As you prepare to unleash your online course resources to your students via a course in your Learning Management System, you will need to take some things into consideration to ensure a smooth start to the semester.

Here are a few steps you can take to help guaranty a good start for you and your students:

  1. Get your course’s dating life straight. – Content Availability & Due Dates
  2. Take….these Broken Links! – Check Your External Content
  3. Get a second opinion! – Is Your Course Navigable?

Get Your Course’s Dating Life Straight
(Content Availability & Due Dates)

Date AdjustmentNothing can be more frustrating for your students than having an assignment that is due in the syllabus but unavailable in your Blackboard course.  Obviously this is not done on purpose to confuse the students.  Some content from a previous semester could have been date specific and so a new semester needs new availability dates.  Checking your due dates is also an important part of getting your course’s dating life straight.  Not only to ensure that you have days and dates mentioned correctly throughout your course, but you want to ensure you don’t have things due on holidays etc..

This date checking session also provides you with a good opportunity to make changes for the better.  Think back to your previous semester when you taught the course.  Maybe there wasn’t enough time to complete an assignment, or maybe there was too much.  Make changes to this semester’s calendar based upon issues or opportunities from the previous semester.

Blackboard provides a great tool for date management inside your course.  The Date Management tool can be found here: Control panel>Course Tools>Date Management. The tool allows you to change dates based upon:

  • Using the Course Start Date
  • Adjust by number of Days
  • List all Dates for Review

Being aware of your course’s dating life will greatly benefit you and your students.

Take….these Broken Links!
(Check Your External Content)

One of the primary benefits of posting files and content in Blackboard or any Learning Management System is that you can feel very secure in the knowledge that within reason, your content/files will always be accessible.  This is NOT true with links to external content.  Whether you are linking to an Internet article, a YouTube video, a SlideShare presentation or some other external content, you never know when that content might disappear.

This is why it is uber-important for you to check links to external content prior to releasing it to your students.  This means checking prior to the start of the semester as well as just before your students have to use the content.  Ensuring that links to external content work before your students need them will help reduce pain and frustration within your Blackboard course.

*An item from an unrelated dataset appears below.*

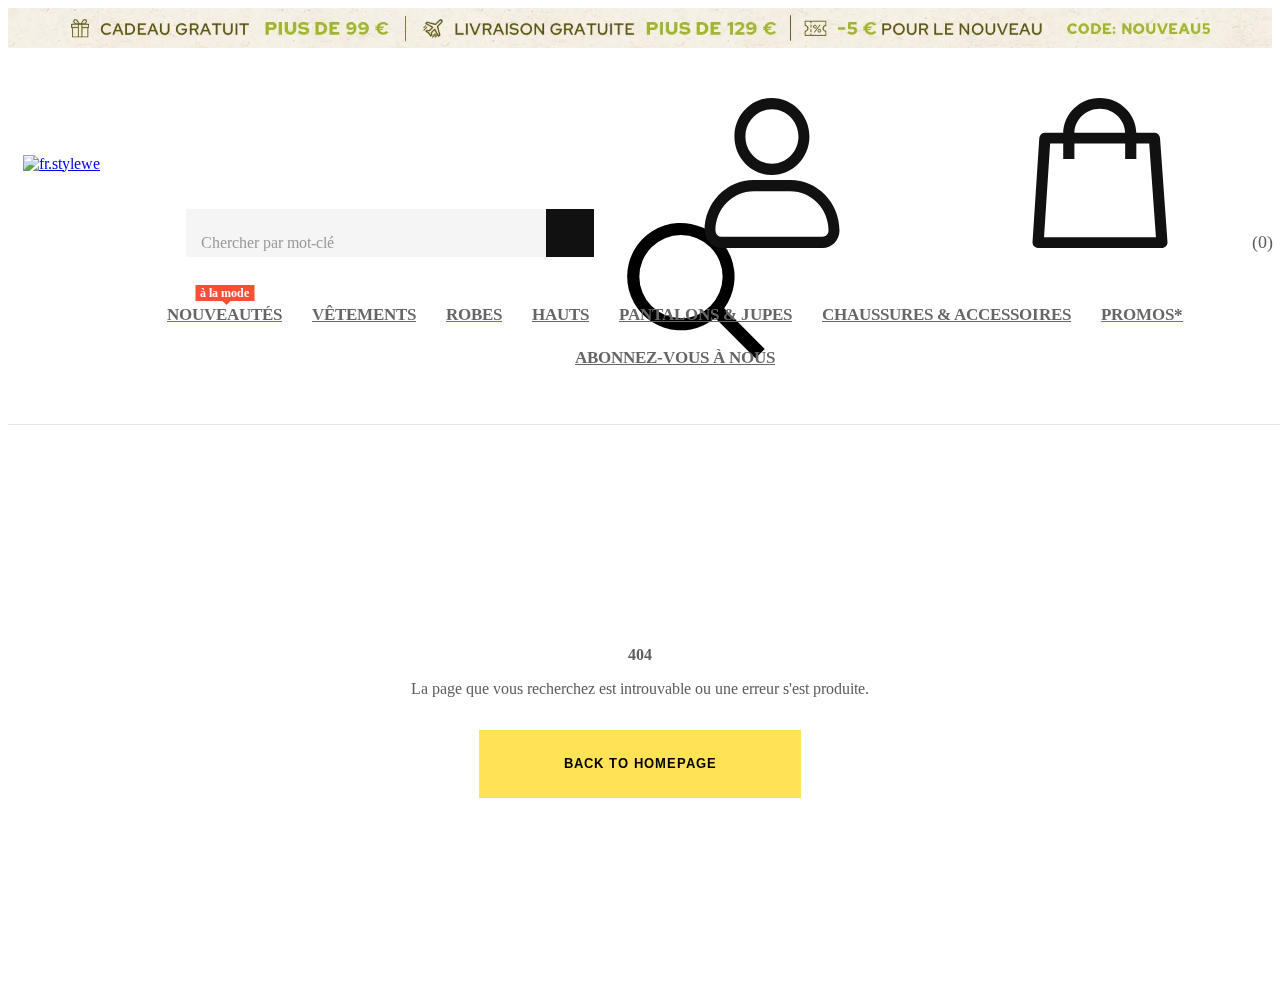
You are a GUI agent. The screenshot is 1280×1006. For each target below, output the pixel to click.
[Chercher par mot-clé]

Here is a helpful (and funny) eLearning Best Practice music video to help you remember to Take….these Broken Links!

Get a Second Opinion!
(Make Sure Your Students can find Their Away Around)

So, you have dotted your i’s and crossed your t’s.  Your course dates are adjusted and your links have been checked.  You’ve even read through your course and feel pretty good about it. There is another best practice you can use to help ensure success for your students when it comes to your Blackboard course.

Why not have a colleague, a friend even a family member read through course instructions to make sure they make sense?  Unfortunately ‘they’ haven’t invented a pill that conveys all knowledge of how to operate inside a Blackboard course yet so the importance of contextualized mechanical & academic instructions is key for any LMS-based course.  Layering instructions throughout your course will help your students feel like they have way-points to guide them as they move along through their learning journey. 

Your course might make sense to you the twelfth time you’ve read through it, but there might be some obstacles that people who have never seen it before could come across.  So getting a fresh perspective on your course is always a best practice.  Ask a colleague, your instructional designer, a family member, heck even your son or daughter could help in this endeavor. 

These three steps can go a long way toward reducing consternation and frustration for both you and your students as they and you move through your Blackboard course.